The findings presented at the conference were based on questionnaires and interviews that collected data on the experience of about 500 exchange students between the 18 universities of the network during the last 4 years, spending at least 10 months at a foreign university and studying in a foreign language, and relating the subjective impression to the scientific and linguistic achievement. A more detailed study case focused on the students exchanged under the aegis of Education and Teacher Training subject committee: this is an area which is considered to be a typical national affair, often disregarding students with different linguistic backgrounds.
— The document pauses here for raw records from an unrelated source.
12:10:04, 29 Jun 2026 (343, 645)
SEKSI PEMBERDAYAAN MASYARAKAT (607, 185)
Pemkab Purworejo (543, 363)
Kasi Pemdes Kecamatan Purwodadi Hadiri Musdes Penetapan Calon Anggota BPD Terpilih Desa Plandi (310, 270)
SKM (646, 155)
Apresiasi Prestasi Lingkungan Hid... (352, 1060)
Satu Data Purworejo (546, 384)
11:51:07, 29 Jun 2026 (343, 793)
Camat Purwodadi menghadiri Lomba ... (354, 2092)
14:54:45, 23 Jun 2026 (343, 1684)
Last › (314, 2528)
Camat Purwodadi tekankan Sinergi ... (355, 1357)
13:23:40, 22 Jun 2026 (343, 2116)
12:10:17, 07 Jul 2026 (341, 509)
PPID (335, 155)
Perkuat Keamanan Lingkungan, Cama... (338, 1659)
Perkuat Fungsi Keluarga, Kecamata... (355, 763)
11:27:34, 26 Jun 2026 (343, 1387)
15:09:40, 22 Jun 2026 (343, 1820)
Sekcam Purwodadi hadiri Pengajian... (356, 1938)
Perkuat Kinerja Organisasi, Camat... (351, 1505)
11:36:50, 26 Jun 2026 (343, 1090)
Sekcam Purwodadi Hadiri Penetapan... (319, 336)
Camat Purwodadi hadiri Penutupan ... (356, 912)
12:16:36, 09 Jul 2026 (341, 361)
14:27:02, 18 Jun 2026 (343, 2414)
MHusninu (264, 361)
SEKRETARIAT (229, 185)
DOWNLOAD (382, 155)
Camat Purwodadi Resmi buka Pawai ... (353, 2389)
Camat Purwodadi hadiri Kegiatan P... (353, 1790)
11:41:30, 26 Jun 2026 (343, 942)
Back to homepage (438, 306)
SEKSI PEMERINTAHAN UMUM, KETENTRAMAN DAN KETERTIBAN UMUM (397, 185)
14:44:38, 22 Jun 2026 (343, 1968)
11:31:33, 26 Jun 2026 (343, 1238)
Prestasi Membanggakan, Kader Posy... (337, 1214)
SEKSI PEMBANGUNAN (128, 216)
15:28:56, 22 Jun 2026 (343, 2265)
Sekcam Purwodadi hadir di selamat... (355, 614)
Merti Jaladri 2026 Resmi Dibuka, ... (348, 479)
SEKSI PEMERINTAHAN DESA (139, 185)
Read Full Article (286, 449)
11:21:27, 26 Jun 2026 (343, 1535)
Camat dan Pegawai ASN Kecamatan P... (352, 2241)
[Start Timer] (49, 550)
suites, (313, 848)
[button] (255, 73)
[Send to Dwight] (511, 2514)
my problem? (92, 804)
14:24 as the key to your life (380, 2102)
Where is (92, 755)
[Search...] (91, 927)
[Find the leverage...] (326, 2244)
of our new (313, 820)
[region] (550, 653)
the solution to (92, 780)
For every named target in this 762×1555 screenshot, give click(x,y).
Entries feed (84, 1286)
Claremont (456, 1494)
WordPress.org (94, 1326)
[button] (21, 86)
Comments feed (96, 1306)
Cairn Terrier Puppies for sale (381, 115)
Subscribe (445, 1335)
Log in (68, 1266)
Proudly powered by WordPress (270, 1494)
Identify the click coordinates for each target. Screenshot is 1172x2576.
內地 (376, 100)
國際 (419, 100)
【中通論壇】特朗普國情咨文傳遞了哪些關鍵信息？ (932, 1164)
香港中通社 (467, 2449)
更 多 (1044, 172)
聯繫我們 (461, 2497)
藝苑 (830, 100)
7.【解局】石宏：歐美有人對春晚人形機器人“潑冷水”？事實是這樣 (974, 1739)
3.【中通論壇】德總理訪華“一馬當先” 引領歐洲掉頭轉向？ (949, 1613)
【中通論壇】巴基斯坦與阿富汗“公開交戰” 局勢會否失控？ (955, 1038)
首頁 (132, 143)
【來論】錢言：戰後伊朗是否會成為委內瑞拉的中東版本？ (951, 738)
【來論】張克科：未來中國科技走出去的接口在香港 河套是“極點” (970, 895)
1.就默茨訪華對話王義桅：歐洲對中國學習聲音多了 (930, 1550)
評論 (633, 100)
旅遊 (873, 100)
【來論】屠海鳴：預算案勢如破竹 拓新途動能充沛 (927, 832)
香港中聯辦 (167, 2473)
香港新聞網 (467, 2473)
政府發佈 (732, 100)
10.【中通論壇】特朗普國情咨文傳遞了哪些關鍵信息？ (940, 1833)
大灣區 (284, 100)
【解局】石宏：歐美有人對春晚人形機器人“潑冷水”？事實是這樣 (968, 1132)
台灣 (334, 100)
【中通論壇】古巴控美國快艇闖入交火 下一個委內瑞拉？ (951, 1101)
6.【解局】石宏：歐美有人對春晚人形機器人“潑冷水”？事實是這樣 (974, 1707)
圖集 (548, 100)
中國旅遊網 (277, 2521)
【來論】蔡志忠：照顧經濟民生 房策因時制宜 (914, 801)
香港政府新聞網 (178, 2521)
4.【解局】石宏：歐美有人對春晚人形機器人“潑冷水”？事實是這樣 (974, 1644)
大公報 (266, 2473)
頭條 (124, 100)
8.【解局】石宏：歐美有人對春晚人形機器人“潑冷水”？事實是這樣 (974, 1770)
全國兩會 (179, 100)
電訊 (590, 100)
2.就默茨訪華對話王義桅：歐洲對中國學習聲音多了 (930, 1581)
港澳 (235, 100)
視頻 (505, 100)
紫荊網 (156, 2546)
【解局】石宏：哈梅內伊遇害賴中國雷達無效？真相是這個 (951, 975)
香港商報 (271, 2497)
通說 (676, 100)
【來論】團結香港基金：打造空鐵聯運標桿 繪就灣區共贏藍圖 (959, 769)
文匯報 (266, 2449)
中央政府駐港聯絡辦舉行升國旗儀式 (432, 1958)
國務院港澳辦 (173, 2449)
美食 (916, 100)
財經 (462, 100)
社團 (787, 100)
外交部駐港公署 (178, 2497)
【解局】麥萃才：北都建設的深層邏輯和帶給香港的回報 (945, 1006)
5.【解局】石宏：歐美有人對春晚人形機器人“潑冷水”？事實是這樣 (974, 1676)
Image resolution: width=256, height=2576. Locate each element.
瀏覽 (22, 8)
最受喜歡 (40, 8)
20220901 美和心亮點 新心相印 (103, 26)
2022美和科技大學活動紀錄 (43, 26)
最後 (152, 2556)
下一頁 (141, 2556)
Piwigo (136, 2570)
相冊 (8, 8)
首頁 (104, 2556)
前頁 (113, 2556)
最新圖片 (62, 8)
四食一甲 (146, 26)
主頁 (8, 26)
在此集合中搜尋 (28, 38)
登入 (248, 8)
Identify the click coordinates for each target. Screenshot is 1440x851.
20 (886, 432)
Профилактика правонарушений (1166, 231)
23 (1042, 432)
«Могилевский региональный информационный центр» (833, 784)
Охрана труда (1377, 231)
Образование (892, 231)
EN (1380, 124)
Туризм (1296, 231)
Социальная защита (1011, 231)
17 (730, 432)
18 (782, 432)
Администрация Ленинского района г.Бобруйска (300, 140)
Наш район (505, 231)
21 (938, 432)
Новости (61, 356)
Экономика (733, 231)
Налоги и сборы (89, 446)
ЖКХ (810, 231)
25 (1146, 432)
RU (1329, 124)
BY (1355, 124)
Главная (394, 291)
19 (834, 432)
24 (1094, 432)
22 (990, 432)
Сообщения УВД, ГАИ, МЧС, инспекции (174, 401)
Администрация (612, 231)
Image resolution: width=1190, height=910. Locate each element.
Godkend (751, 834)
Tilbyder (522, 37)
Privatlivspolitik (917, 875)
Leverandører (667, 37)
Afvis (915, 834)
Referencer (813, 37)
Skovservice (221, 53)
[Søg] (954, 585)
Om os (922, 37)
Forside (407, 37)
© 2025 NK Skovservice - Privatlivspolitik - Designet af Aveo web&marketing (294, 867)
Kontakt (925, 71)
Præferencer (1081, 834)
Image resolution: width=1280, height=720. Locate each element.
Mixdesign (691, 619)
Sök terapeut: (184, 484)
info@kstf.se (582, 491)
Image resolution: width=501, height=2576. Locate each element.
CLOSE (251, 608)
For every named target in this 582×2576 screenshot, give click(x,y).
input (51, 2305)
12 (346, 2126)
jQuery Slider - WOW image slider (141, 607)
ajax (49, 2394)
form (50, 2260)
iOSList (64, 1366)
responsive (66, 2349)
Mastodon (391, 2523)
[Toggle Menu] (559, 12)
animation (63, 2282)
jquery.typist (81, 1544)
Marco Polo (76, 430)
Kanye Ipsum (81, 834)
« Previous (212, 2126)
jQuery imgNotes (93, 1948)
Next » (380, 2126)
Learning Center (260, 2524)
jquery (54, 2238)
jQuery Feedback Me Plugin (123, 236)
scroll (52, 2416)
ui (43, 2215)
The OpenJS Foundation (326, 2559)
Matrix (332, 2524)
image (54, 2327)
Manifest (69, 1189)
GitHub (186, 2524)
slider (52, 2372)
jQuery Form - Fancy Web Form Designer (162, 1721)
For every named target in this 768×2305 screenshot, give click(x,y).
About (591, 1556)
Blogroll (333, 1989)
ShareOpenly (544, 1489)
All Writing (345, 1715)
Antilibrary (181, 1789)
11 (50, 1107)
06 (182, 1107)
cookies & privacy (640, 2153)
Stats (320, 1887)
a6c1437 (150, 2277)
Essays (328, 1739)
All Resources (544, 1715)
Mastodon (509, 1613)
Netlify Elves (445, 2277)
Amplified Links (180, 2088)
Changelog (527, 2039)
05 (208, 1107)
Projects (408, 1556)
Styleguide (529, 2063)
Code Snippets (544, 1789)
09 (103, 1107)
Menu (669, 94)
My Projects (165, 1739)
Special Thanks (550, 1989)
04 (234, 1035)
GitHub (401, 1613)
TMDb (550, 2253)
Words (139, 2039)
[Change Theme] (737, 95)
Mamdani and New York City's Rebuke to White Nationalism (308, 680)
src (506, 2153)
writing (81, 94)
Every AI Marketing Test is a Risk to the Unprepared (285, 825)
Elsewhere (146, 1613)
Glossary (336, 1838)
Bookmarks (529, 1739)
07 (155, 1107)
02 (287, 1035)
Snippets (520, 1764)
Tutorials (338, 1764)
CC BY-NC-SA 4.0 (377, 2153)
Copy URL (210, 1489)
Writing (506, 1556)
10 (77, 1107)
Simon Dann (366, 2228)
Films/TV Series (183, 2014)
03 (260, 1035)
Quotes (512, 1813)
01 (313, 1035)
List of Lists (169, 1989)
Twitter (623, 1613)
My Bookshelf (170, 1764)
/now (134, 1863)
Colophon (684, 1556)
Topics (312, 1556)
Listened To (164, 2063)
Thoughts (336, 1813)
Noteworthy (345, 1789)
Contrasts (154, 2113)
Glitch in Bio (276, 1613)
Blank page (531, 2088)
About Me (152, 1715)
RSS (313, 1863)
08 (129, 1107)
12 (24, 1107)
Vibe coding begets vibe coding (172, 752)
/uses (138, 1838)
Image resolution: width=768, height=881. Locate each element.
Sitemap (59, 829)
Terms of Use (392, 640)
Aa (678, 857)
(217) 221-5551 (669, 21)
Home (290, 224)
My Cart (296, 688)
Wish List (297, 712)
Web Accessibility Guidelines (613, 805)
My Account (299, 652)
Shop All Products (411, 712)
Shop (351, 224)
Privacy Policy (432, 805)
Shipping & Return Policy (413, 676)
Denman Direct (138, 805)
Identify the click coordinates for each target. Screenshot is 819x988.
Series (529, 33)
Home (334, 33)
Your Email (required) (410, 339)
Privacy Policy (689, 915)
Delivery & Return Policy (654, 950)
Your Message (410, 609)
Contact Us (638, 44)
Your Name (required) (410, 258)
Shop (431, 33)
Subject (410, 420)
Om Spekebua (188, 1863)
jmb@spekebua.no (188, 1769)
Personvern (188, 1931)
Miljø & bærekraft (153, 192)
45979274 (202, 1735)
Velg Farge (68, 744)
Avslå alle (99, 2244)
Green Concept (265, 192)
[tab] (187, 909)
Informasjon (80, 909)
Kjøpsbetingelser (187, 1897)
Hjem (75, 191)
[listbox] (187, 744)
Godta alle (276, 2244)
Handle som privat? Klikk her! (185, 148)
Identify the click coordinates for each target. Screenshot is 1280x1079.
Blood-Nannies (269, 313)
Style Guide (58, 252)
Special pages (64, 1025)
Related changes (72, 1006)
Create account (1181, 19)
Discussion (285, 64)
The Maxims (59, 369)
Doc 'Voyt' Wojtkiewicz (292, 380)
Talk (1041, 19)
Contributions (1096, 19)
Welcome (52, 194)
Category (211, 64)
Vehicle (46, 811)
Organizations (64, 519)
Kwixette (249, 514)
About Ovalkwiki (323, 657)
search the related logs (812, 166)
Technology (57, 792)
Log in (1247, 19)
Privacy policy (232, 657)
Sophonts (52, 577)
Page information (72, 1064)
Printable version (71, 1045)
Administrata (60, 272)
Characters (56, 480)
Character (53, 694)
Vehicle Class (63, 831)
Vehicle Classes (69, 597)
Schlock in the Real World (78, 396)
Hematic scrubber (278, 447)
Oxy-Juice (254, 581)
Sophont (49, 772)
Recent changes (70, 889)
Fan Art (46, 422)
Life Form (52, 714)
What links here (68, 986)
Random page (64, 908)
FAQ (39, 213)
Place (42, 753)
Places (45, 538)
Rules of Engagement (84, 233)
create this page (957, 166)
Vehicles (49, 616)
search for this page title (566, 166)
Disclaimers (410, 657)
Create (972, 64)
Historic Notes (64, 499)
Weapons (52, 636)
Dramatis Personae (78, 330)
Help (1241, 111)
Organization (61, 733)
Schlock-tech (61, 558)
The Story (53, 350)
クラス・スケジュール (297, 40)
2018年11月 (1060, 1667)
The study also shows how even in the complex structures of teacher training it is possible to successfully study in a difficult language setting, to acquire not only a new language but to gain insight in knowledge useful for the future professional work in the home country, notably when multilingual skills will enable education professionals to cope with the increase of mobility within Europe as well as situations that steam from ever increasing migratory movements.

The study also shows some of the impacts which are felt within the institutions which participate in CE: student mobility rates rise and diversify; more and different languages are spoken, taught and learnt; strategies are found for dealing with the increasing diversity and to adjust bureaucratic systems. Bottom-up processes of change develop which play their part in the transformation of Europe’s institutions towards a multilingual/ multicultural paradigm. This is particularly pertinent at a time when institutions feel obliged to enhance their international and European dimensions in order to meet externally defined targets and benchmarks which identify institutions as more or less ‘successful’ in the international arena.